LONDON: Britain will immediately start giving dexamethasone to coronavirus patients, after a trial showed the steroid saved the lives of one third of the gravest cases, Health Secretary Matt Hancock said Tuesday.
Hancock said Britain began stockpiling the widely available drug when its potential first became apparent three months ago. "Because we spotted the early signs of the potential of dexamethasone, we´ve been stockpiling it since March," he said in a video statement. "So we now have 200,000 courses that are ready to go and we´re working with the NHS (National Health Service) so that the NHS standard treatment for COVID-19 will include dexamethasone form this afternoon," Hancock said.
The research published on Tuesday was led by a team from the University of Oxford and partially funded by the British government.
Hancock expressed thanks to the "brilliant scientists" at Oxford. "UK life sciences are leading the world in vaccine development, in the development of treatments and in immunology," he said.
Researchers led by a team from the University of Oxford administered the widely available drug to more than 2,000 severely ill COVID-19 patients. Among those who could only breathe with the help of a ventilator, dexamethasone reduced deaths by 35 percent, and by one-fifth in other patients receiving oxygen only, according to preliminary results.
Normally used to treat a range of allergic reactions as well as rheumatoid arthritis and asthma, dexamethasone is an anti-inflammatory.
Daily doses of the steroid could prevent one in eight ventilated patient deaths and save one out of every 25 patients requiring oxygen alone, the team said. The trial included a control group of 4,000 patients who did not receive the treatment.
"Dexamethasone is the first drug to be shown to improve survival in COVID-19. This is an extremely welcome result," said Peter Horby, professor of Emerging Infectious Diseases in the Nuffield Department of Medicine, University of Oxford. "Dexamethasone is inexpensive, on the shelf, and can be used immediately to save lives worldwide."
The trial results are particularly promising as around 40 percent of COVID-19 patients who require a ventilator end up dying, often because of the body´s uncontrolled inflammatory response to the virus.

▸ TASK REQUIREMENTS:
1. Could you extract the part of the dexamethasone article between "Researchers led by" and "receive the treatment.", inclusive?
2. Can you extend the news report on the dexamethasone trial, picking up after its final paragraph?

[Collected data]
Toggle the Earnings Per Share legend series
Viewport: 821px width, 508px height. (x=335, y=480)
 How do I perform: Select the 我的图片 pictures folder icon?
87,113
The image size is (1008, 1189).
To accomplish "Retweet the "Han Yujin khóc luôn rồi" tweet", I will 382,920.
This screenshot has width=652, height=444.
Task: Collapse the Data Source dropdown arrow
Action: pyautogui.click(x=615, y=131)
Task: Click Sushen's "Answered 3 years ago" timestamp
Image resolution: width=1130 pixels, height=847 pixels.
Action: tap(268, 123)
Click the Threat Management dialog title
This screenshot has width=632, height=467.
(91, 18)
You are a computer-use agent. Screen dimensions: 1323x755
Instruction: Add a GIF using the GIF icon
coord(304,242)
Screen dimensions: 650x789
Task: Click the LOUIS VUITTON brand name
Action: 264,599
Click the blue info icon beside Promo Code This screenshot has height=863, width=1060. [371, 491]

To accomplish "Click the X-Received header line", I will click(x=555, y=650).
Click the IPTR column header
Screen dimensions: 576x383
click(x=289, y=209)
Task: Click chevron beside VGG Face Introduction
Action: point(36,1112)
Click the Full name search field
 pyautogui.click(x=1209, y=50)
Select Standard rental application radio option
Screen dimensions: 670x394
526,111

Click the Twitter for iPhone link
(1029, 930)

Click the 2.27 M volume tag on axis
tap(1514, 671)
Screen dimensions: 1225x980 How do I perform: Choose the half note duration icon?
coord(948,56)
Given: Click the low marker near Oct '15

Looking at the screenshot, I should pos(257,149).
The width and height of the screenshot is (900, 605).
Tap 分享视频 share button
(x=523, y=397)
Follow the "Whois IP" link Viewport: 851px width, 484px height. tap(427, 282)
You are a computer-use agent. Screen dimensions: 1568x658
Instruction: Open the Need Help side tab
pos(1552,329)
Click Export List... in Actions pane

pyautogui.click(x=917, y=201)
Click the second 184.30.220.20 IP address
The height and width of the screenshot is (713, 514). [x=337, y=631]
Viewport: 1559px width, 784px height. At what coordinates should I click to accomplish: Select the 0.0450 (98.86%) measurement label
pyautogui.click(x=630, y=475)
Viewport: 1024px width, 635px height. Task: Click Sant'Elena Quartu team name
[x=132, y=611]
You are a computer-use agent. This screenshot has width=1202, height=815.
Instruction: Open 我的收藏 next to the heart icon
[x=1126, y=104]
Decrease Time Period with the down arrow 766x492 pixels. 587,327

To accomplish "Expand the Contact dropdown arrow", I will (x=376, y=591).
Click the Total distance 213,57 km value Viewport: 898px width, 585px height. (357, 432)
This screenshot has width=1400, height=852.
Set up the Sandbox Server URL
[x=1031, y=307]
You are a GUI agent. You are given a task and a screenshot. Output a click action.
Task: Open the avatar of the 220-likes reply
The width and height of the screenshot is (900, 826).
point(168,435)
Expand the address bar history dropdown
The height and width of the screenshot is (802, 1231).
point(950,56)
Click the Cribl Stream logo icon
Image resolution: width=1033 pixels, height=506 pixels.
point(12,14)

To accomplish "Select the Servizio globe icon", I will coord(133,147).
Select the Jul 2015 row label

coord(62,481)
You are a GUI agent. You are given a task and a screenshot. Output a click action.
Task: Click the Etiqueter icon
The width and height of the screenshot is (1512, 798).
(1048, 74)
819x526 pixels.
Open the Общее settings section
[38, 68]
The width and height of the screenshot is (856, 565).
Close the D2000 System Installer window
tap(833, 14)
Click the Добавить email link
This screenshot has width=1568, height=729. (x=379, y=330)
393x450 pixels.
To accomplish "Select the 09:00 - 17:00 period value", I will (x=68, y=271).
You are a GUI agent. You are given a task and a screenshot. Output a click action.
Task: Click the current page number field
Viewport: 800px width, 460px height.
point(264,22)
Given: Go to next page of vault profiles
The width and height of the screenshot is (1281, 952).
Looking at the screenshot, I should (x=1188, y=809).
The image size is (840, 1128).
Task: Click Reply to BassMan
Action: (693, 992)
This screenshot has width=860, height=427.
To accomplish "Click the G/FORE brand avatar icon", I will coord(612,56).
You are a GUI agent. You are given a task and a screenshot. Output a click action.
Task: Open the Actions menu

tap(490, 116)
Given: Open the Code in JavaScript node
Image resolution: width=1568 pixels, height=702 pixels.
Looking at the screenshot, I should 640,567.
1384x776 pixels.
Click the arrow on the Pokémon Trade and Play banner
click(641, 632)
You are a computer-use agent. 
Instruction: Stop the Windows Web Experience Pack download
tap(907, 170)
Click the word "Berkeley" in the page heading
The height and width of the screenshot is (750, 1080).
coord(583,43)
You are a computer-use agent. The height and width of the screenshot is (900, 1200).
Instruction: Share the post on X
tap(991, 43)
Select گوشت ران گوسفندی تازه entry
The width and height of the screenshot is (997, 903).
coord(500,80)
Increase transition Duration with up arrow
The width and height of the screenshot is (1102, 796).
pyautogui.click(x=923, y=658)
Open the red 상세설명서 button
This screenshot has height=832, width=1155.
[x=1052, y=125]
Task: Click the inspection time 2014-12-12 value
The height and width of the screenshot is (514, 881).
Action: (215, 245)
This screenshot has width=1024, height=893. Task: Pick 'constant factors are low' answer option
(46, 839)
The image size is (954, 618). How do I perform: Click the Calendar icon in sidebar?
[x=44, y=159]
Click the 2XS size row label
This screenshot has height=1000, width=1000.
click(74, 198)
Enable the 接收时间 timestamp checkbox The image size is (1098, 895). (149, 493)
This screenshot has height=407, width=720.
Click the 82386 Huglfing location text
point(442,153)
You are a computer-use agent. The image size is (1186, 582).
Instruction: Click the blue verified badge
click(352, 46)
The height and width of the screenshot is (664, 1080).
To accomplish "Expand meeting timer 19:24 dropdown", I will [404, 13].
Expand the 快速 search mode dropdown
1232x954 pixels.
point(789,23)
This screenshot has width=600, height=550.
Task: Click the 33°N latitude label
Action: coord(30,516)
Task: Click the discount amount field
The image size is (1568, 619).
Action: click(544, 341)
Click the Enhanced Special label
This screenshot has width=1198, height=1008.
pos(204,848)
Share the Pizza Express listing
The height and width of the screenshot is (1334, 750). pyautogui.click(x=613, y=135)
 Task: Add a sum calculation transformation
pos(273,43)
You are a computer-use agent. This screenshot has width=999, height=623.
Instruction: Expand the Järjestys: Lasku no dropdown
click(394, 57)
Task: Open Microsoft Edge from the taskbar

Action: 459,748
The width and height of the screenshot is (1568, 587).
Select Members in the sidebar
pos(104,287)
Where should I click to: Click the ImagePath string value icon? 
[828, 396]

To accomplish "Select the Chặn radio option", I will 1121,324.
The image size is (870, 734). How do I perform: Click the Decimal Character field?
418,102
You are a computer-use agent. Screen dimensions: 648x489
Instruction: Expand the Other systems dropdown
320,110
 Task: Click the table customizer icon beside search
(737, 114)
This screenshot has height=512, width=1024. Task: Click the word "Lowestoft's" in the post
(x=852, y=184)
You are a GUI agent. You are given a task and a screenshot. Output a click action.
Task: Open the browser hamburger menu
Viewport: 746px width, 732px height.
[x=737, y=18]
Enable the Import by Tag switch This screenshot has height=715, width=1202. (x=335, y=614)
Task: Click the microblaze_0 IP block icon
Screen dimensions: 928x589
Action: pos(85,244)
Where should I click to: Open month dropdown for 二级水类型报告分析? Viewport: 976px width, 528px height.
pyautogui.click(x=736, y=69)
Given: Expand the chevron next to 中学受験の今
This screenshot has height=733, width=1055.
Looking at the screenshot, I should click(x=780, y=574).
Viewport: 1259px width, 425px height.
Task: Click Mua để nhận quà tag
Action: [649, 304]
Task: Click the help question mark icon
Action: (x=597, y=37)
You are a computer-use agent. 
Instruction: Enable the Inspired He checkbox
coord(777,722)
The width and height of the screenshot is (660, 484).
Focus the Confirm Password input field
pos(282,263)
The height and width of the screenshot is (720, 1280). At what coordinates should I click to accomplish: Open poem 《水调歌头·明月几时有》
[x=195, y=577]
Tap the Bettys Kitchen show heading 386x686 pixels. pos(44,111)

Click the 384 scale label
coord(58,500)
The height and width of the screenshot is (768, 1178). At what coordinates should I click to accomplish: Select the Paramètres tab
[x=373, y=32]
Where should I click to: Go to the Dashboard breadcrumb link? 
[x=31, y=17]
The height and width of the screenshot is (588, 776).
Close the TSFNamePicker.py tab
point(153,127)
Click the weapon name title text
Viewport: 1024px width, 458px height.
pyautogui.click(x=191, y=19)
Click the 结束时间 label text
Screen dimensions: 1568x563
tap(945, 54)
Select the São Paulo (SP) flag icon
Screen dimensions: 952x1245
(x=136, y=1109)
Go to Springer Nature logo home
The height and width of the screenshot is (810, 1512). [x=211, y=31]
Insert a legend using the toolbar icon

▸ OUTPUTS IN ORDER:
1.
Researchers led by a team from the University of Oxford administered the widely available drug to more than 2,000 severely ill COVID-19 patients. Among those who could only breathe with the help of a ventilator, dexamethasone reduced deaths by 35 percent, and by one-fifth in other patients receiving oxygen only, according to preliminary results.
Normally used to treat a range of allergic reactions as well as rheumatoid arthritis and asthma, dexamethasone is an anti-inflammatory.
Daily doses of the steroid could prevent one in eight ventilated patient deaths and save one out of every 25 patients requiring oxygen alone, the team said. The trial included a control group of 4,000 patients who did not receive the treatment.

2.
"This is a major breakthrough: dexamethasone is the first and only drug that has made a significant difference to patient mortality for COVID-19," said Nick Cammack, COVID-19 Therapeutics Accelerator Lead at the Wellcome Trust health charity. "Potentially preventing one death in every eight ventilated patients would be remarkable."
The trial showed dexamethasone to be ineffective in treating patients with milder forms of COVID-19, however. A number of existing drugs have been trialled as a treatment against the novel coronavirus, with mixed results.
Trials of treatment of anti-arthritis drug hydroxychloroquine were halted in several countries after a major study in The Lancet medical journal suggested it showed no benefit among COVID-19 patients and even increased the risk of death. That study has since been retracted.
Remdesivir, an anti-viral that appears to reduce the length of treatment in some patients is already being used in Britain, but one study in April showed it had "no clinical benefit".
The fact that an existing, cheap and largely side-effect free medication has been shown to be effective in severe COVID-19 cases is "of tremendous importance", according to Stephen Griffin, associate professor in the School of Medicine, University of Leeds.
"There is now realistic scope for further improving the clinical management of this devastating disease," said Griffin, who was not involved in the study.